Start of Block
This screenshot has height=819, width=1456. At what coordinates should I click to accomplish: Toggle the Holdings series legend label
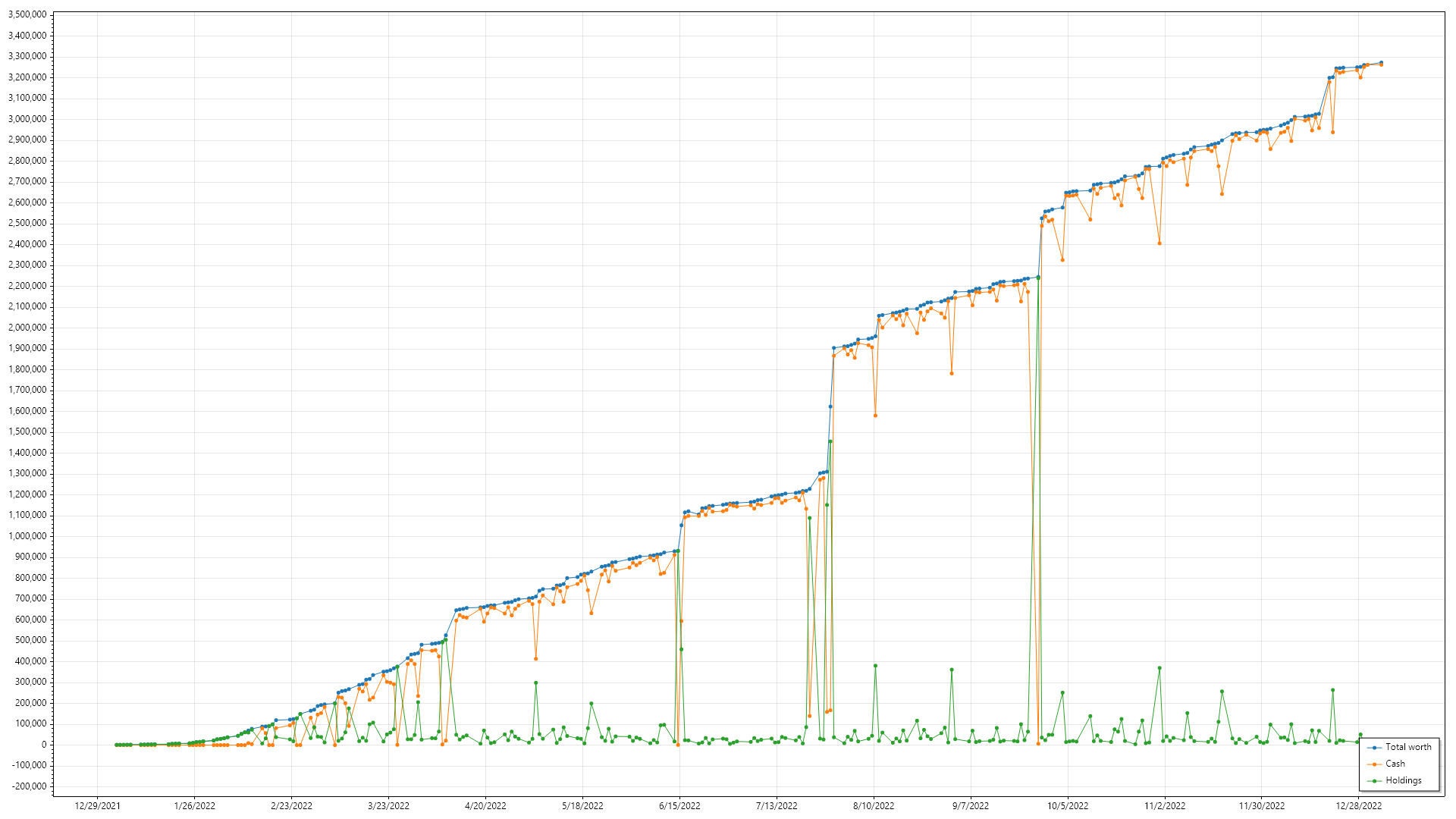click(1404, 780)
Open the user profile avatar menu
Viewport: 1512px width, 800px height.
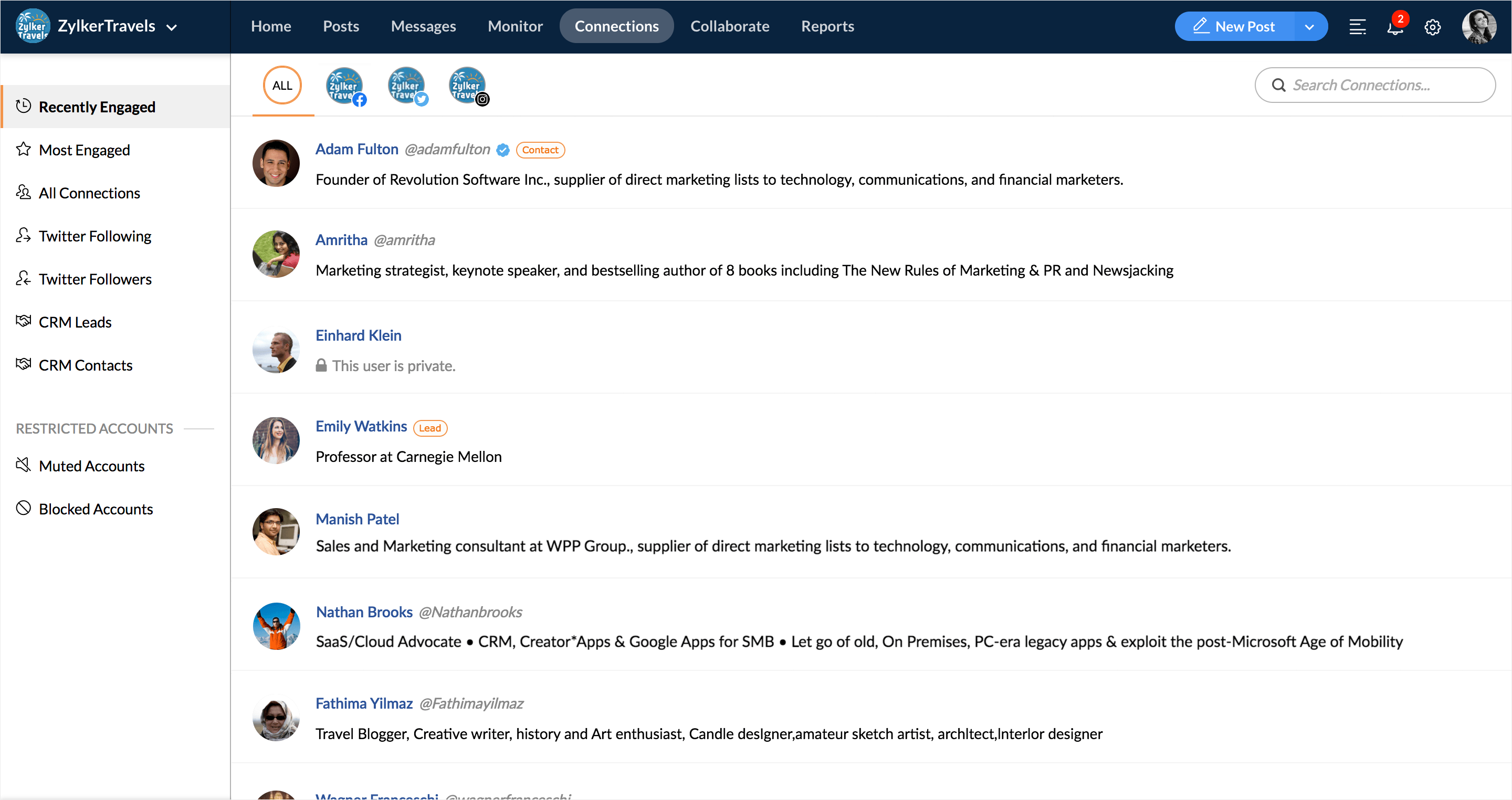point(1478,27)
End of Block
What needs to be done: Where an entry includes a picture, drop it, and print the rest of the material word for word.

Written solution:
This screenshot has height=819, width=1456. At what coordinates should I click to accomplish: Toggle the Holdings series legend label
click(1404, 780)
Open the user profile avatar menu
Viewport: 1512px width, 800px height.
point(1478,27)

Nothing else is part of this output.